== Data for this task ==

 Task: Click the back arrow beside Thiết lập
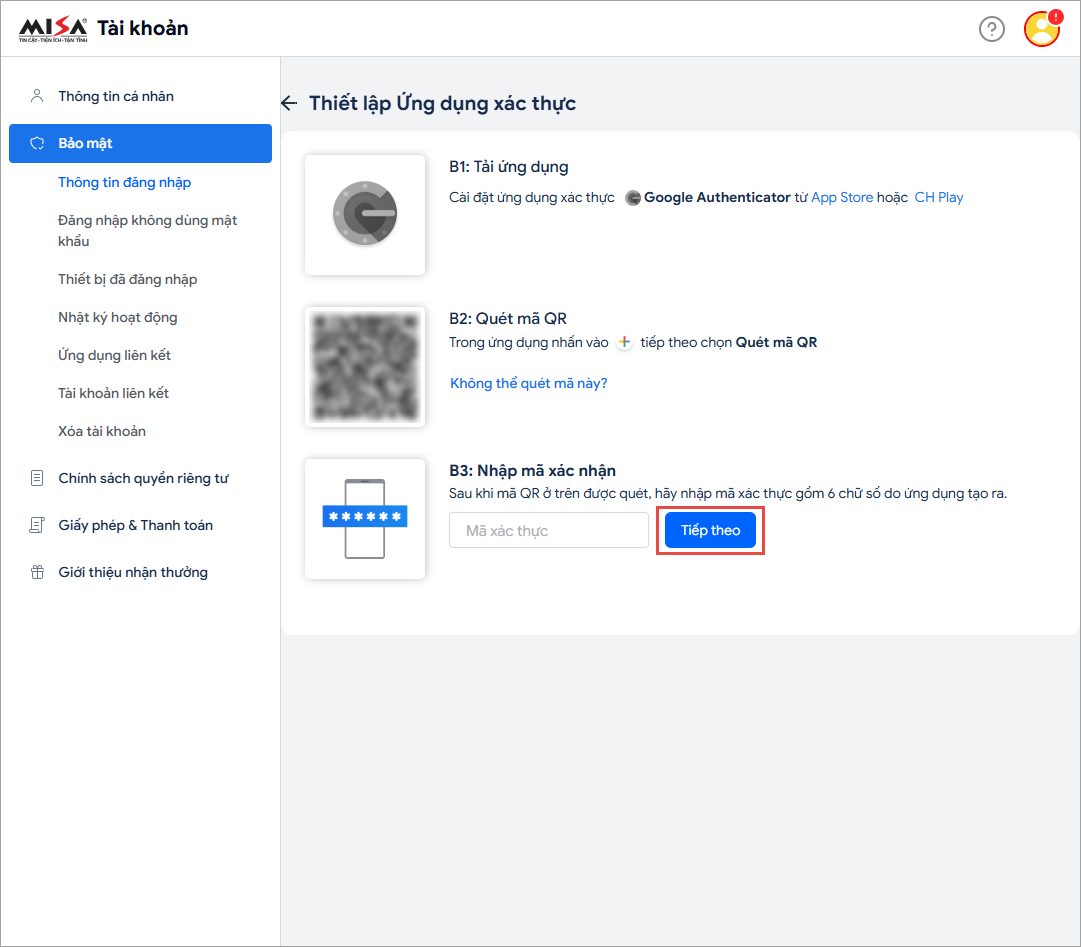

===
== Data for this task ==

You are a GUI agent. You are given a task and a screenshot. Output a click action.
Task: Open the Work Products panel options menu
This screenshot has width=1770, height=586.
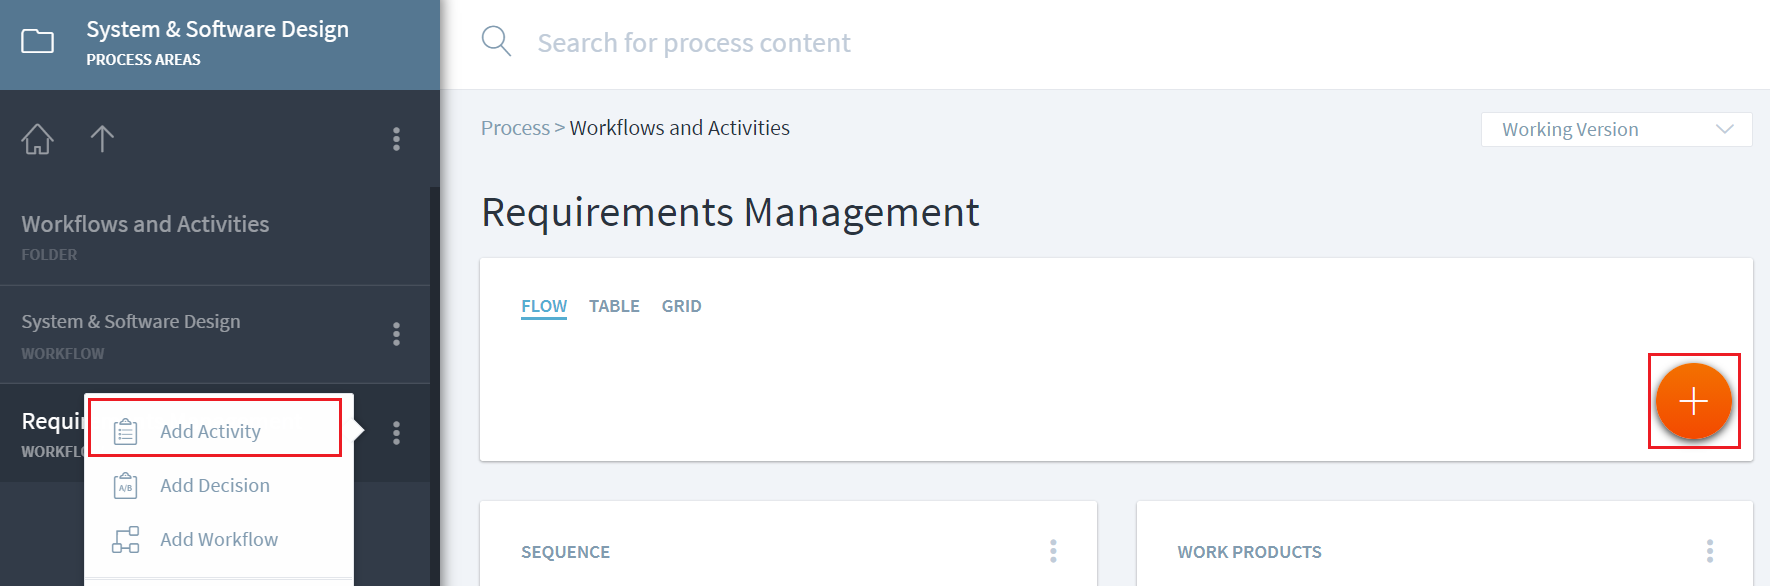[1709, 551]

===
== Data for this task ==

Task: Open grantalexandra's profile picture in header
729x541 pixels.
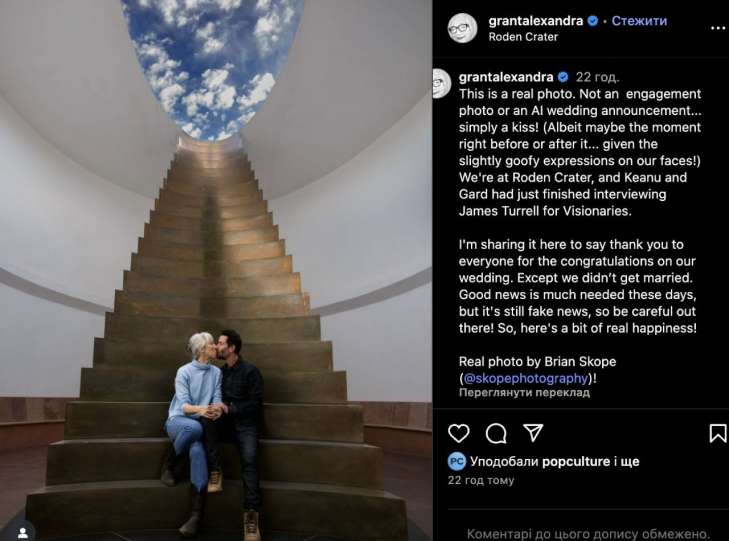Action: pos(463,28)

===

Problem statement: Lines with "Open": find them in the data and copy each one.

Written solution:
Task: Open the Work Products panel options menu
Task: Open grantalexandra's profile picture in header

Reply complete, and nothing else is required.